▸ Task statement
In your copy, leave out the pictures and output only the lines from the one holding "Where should I" through the end of the data below, exactly.

▸ Material to process
::::::::::
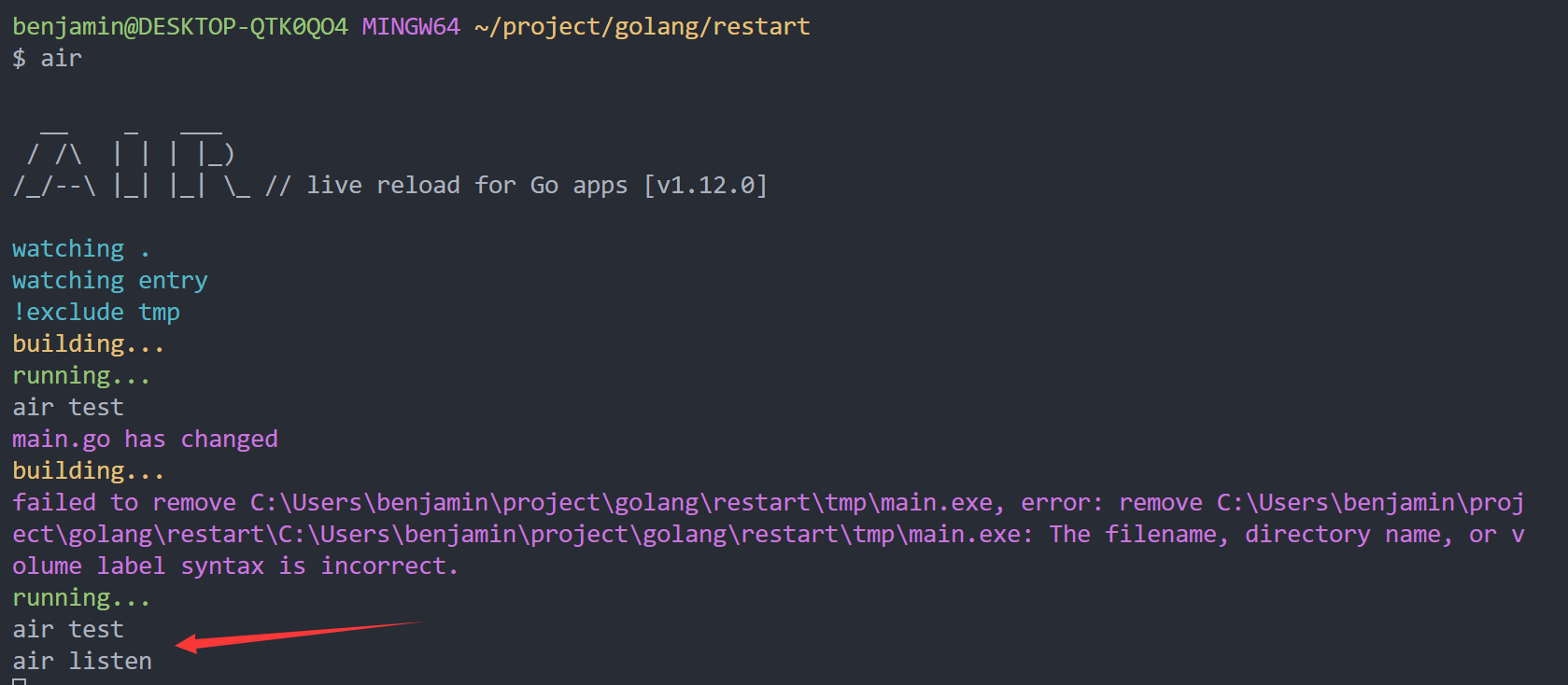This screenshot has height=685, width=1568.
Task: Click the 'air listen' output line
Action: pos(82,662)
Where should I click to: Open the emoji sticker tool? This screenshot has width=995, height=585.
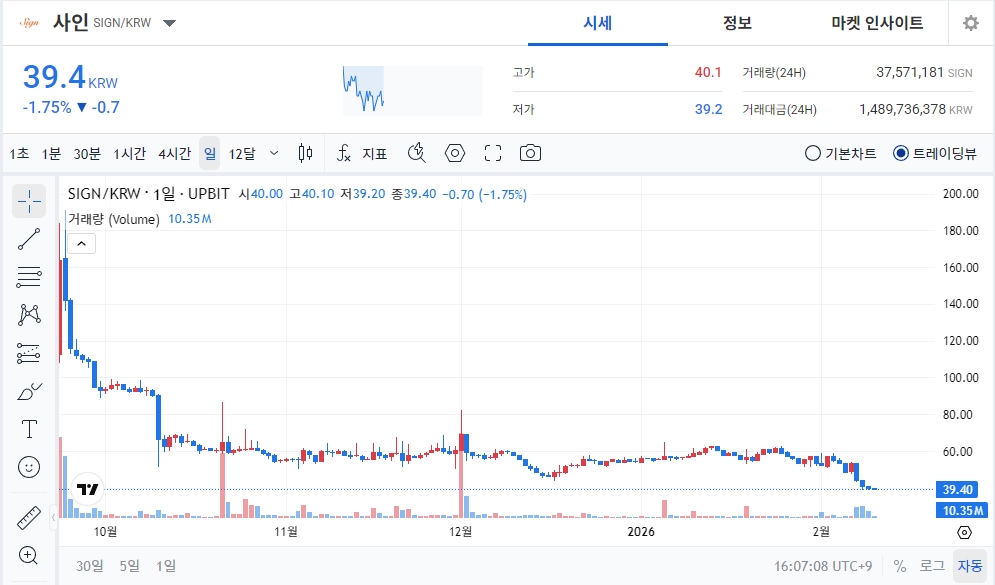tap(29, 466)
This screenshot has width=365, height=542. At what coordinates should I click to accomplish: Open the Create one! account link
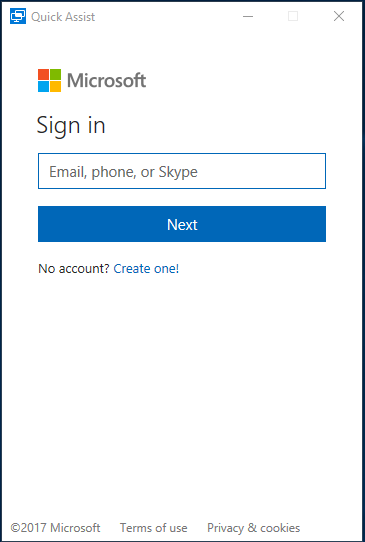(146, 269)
::::::::::
▸ Answer
Where should I click to: Open the emoji sticker tool? This screenshot has width=995, height=585.
tap(29, 466)
This screenshot has width=365, height=542. At what coordinates should I click to accomplish: Open the Create one! account link
(146, 269)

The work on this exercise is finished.